Lo «scandalo» della parentopoli universitaria Raffaele Cantone lo racconta con una storia. Quella accaduta in un ateneo del Sud in cui «è stato istituzionalizzato uno scambio». Proprio così: «Nella facoltà giuridica è stata istituita una cattedra di storia greca e nella facoltà letteraria una cattedra di istituzioni di diritto pubblico. Entrambi i titolari erano figli di due professori della stessa università ». Una parentopoli incrociata.
Il presidente dell’Autorità Anticorruzione parla per oltre un’ora all’Università di Firenze, più volte interrotto da applausi quando batte sul concetto di «scandalo della parentopoli». Racconta che il suo ufficio «è subissato da segnalazioni su questioni universitarie che spesso riguardano i concorsi». All’Anac arrivano centinaia di esposti, molti anonimi, ma ci sono anche le “gole profonde” – i famosi whistlerblower – che segnalano casi di concorsi pilotati dai baroni con esisti chiaramente clientelari.
L’Anac, tranne per casi eccezionali, non è competente, ma di fronte a episodi come quello delle cattedre incrociate dell’università del Sud – quella di Napoli a quanto pare – l’invio dell’esposto all’autorità giudiziaria è un passo obbligato. Come quello di provare a delineare «linee guida che consentano una discrezionalità senza che essa si trasformi in arbitrio ».

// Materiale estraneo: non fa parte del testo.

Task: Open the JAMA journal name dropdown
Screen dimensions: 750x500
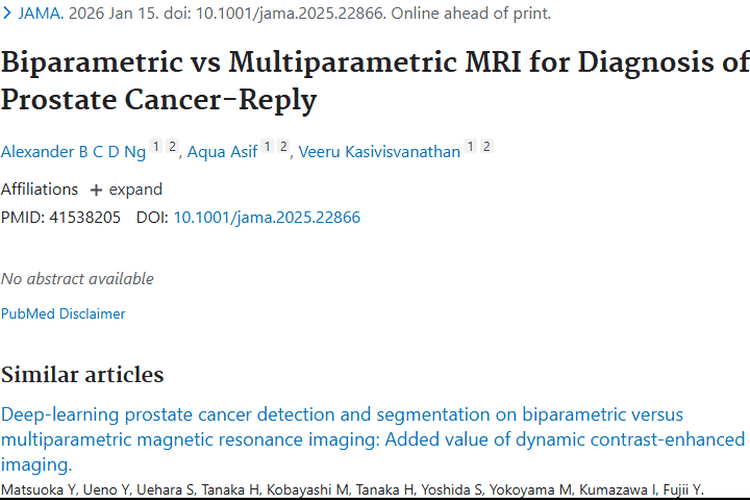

Cantone parla anche della riforma di Maria Stella Gelmini, l’ex ministro dell’Istruzione nel governo Berlusconi. «Ha creato più problemi di quanti ne abbia risolti ». Gelmini si risente: «Sono stupita da Cantone. Un ministro non può chiudere gli occhi di fronte a tanti casi di parentopoli e raccomandazioni negli atenei». Ma Cantone ribatte: «Io non ho affatto attaccato il ministro Gelmini. Ho solo messo in luce un paradosso, l’esistenza di una legge che vieta di far entrare all’università i parenti di chi è già in cattedra. È lo stesso paradosso della legge Severino, solo in Italia è stato necessario fare una legge per stabilire che i condannati devono essere cacciati dalla pubblica amministrazione, mentre in Inghilterra vengono mandati via senza bisogno di una legge ad hoc». Ma, chiude Cantone, «proprio le tante parentopoli universitarie hanno prodotto la norma draconiana che prova ad azzerarne l’esistenza».